### Exercise aim
Whatever precedes the line containing "871x555 pixels. Task: Click" is not copied; that line and every line after it through the final one below are copied exactly, except pictures.

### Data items
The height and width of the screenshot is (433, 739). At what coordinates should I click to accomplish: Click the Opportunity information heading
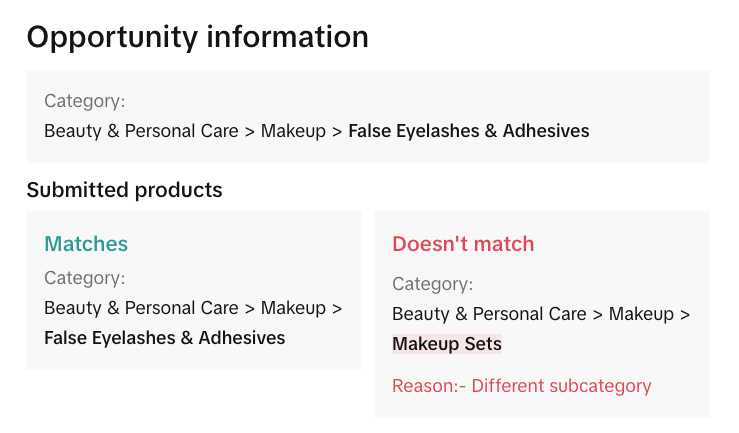(197, 37)
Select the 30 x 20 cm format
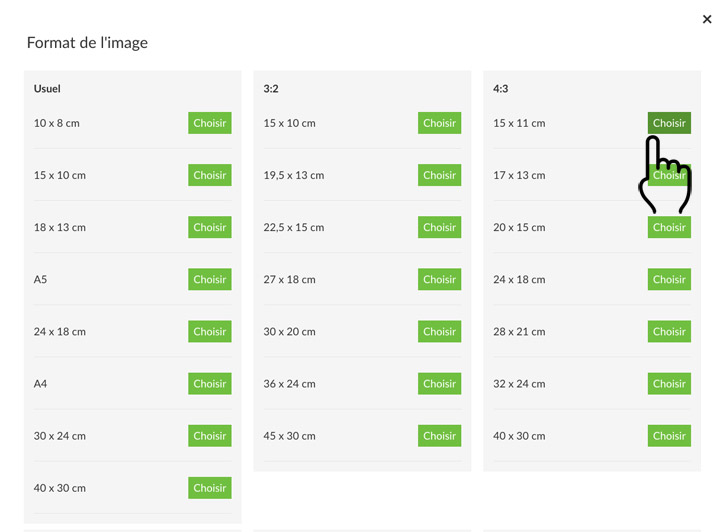This screenshot has width=726, height=532. tap(439, 331)
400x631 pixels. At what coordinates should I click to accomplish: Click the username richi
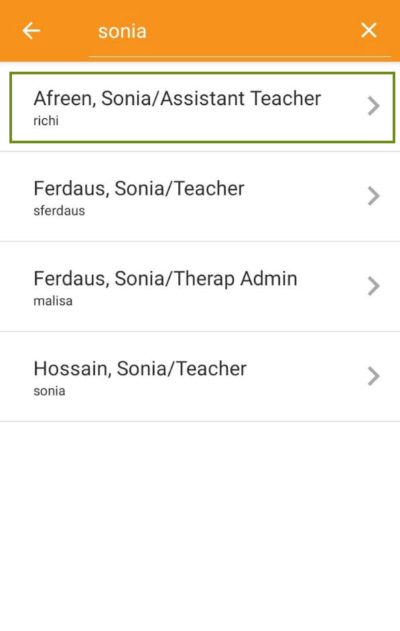pyautogui.click(x=46, y=121)
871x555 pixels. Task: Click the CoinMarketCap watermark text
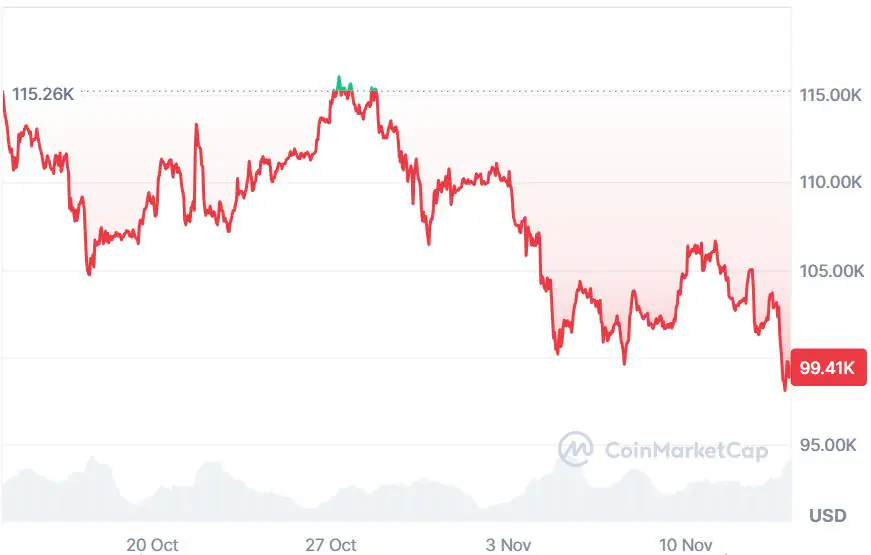pyautogui.click(x=686, y=450)
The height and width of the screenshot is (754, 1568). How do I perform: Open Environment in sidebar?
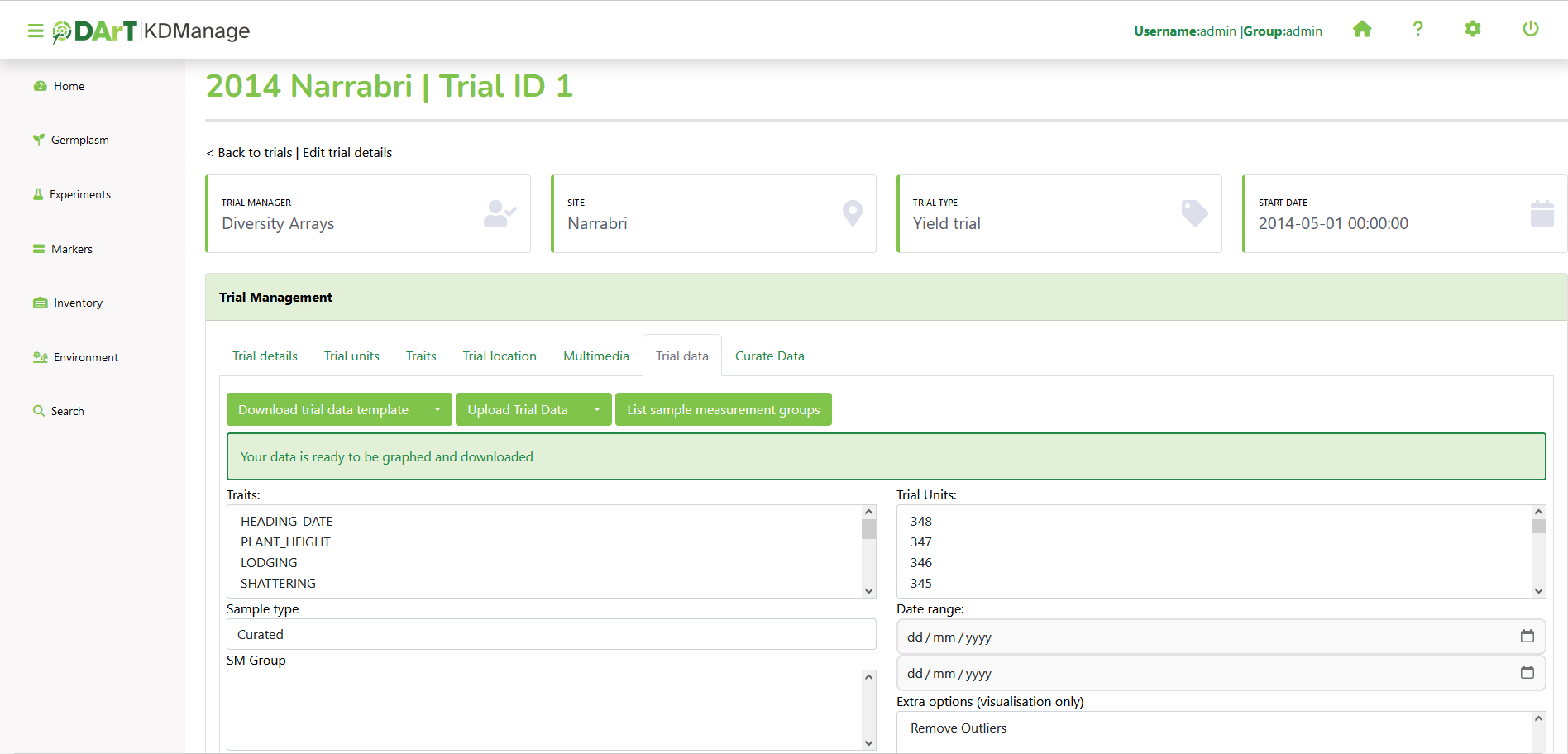[85, 358]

### Written response
871x555 pixels. Task: Click the CoinMarketCap watermark text
pyautogui.click(x=686, y=450)
The height and width of the screenshot is (754, 1568). How do I perform: Open Environment in sidebar?
[85, 358]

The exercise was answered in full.